◆ Compito breve a:
Indica se le seguenti affermazioni concordano con il brano sulla crisi economica, rispondendo sì o no e citando testualmente le parole del brano che lo stabiliscono: (i) secondo Vaciago, nel primo semestre del 2011 l'economia mondiale era ancora in crescita; (ii) il "terremoto economico" è cominciato in Spagna e in Italia; (iii) Vaciago insegna all'Università di Bologna.

◆ Brano fornito:
· · · · ·
Economia, l'analisi del prof. Giacomo Vaciago: i governi siano una squadra per uscire
dalla crisi
L’anno che si chiude è stato caratterizzato dal precipitare della crisi nell’area
euro: iniziato in Irlanda, Grecia e Portogallo il “terremoto economico” ha investito
anche Spagna e Italia, Paesi a rischio recessione nel 2012. Al centro del dibattito
internazionale, la sostenibilità dell’Unione Europea, ma soprattutto quella monetaria.
A subire una fase di arresto è stata comunque l’economia a livello globale, Paesi
emergenti inclusi. Lo conferma l’economista Giacomo Vaciago, docente all’Università
cattolica di Milano, che, al microfono di Paolo Ondarza, traccia un bilancio
del 2011.
R. – Ci sono
stati almeno due 2011. Nel primo semestre l’economia mondiale era ancora in crescita.
Per quanto riguarda il secondo semestre, dall’estate in poi, è in frenata. Quindi,
diciamo che abbiamo chiuso l’anno male. Inizia un 2012 che sarà ancora più problematico.
D.
– A quali cause è dovuta questa frenata?
· · · · ·
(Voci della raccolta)
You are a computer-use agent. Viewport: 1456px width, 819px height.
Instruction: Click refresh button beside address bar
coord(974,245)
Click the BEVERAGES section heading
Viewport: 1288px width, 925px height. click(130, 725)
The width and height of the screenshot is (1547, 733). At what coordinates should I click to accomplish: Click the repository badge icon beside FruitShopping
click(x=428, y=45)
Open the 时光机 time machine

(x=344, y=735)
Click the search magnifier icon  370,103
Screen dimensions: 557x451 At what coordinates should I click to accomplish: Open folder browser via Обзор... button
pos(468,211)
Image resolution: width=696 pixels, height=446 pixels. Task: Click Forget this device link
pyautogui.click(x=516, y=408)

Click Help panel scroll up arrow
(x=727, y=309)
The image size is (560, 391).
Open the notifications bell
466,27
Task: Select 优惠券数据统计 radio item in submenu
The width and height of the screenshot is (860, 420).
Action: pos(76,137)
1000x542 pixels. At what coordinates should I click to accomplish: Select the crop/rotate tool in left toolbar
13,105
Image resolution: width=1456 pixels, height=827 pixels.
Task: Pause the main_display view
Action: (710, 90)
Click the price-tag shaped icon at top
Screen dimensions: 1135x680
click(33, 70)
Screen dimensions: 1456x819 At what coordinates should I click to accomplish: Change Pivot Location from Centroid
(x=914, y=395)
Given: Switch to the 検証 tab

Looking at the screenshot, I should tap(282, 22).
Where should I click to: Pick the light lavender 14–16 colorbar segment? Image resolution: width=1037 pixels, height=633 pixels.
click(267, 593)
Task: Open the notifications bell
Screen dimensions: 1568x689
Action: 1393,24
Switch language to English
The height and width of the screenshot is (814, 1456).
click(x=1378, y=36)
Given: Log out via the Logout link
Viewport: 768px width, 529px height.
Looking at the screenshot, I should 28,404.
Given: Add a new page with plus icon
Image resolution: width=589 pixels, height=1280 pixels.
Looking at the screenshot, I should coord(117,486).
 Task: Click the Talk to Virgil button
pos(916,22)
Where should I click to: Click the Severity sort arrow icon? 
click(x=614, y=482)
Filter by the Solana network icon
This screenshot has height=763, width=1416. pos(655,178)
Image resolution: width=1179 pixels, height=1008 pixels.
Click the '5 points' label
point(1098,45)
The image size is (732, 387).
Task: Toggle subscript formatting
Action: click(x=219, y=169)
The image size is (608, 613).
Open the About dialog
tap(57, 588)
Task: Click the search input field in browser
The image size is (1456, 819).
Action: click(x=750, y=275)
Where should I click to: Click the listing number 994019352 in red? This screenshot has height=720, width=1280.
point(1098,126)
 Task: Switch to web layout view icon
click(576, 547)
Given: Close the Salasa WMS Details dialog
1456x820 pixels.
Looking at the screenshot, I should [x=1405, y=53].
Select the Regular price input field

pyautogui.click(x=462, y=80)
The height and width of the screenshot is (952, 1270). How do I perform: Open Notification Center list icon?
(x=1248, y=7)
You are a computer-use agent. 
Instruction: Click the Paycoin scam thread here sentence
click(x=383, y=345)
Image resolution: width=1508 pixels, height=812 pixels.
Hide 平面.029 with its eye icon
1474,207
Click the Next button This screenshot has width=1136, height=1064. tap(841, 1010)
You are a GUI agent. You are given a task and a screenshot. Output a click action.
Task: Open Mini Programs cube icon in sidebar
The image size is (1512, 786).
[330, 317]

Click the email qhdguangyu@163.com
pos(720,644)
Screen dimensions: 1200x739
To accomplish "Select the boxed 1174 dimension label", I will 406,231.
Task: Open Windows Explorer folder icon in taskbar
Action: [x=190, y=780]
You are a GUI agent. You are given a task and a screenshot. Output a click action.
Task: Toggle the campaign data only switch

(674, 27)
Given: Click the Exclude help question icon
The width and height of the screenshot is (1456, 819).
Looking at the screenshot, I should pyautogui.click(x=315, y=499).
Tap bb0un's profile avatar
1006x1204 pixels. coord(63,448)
· · · · ·
◆ Compito breve b:
Riscrivi le righe dell'elenco a partire da quella che contiene "Given: Log out via the Logout link" e fino a quella che contiene "Action: click(x=750, y=275)", entrambe incluse. Sostituisci "Image resolution" con "Screen resolution" e lascia tutto il resto invariato.

◆ Risposta completa a:
(i) Sì: «Nel primo semestre l’economia mondiale era ancora in crescita.»
(ii) No: «iniziato in Irlanda, Grecia e Portogallo il “terremoto economico” ha investito anche Spagna e Italia»
(iii) No: «docente all’Università cattolica di Milano»

◆ Risposta completa b:
Given: Log out via the Logout link
Viewport: 768px width, 529px height.
Looking at the screenshot, I should 28,404.
Given: Add a new page with plus icon
Screen resolution: width=589 pixels, height=1280 pixels.
Looking at the screenshot, I should coord(117,486).
 Task: Click the Talk to Virgil button
pos(916,22)
Where should I click to: Click the Severity sort arrow icon? 
click(x=614, y=482)
Filter by the Solana network icon
This screenshot has height=763, width=1416. pos(655,178)
Screen resolution: width=1179 pixels, height=1008 pixels.
Click the '5 points' label
point(1098,45)
The image size is (732, 387).
Task: Toggle subscript formatting
Action: click(x=219, y=169)
The image size is (608, 613).
Open the About dialog
tap(57, 588)
Task: Click the search input field in browser
The image size is (1456, 819).
Action: click(x=750, y=275)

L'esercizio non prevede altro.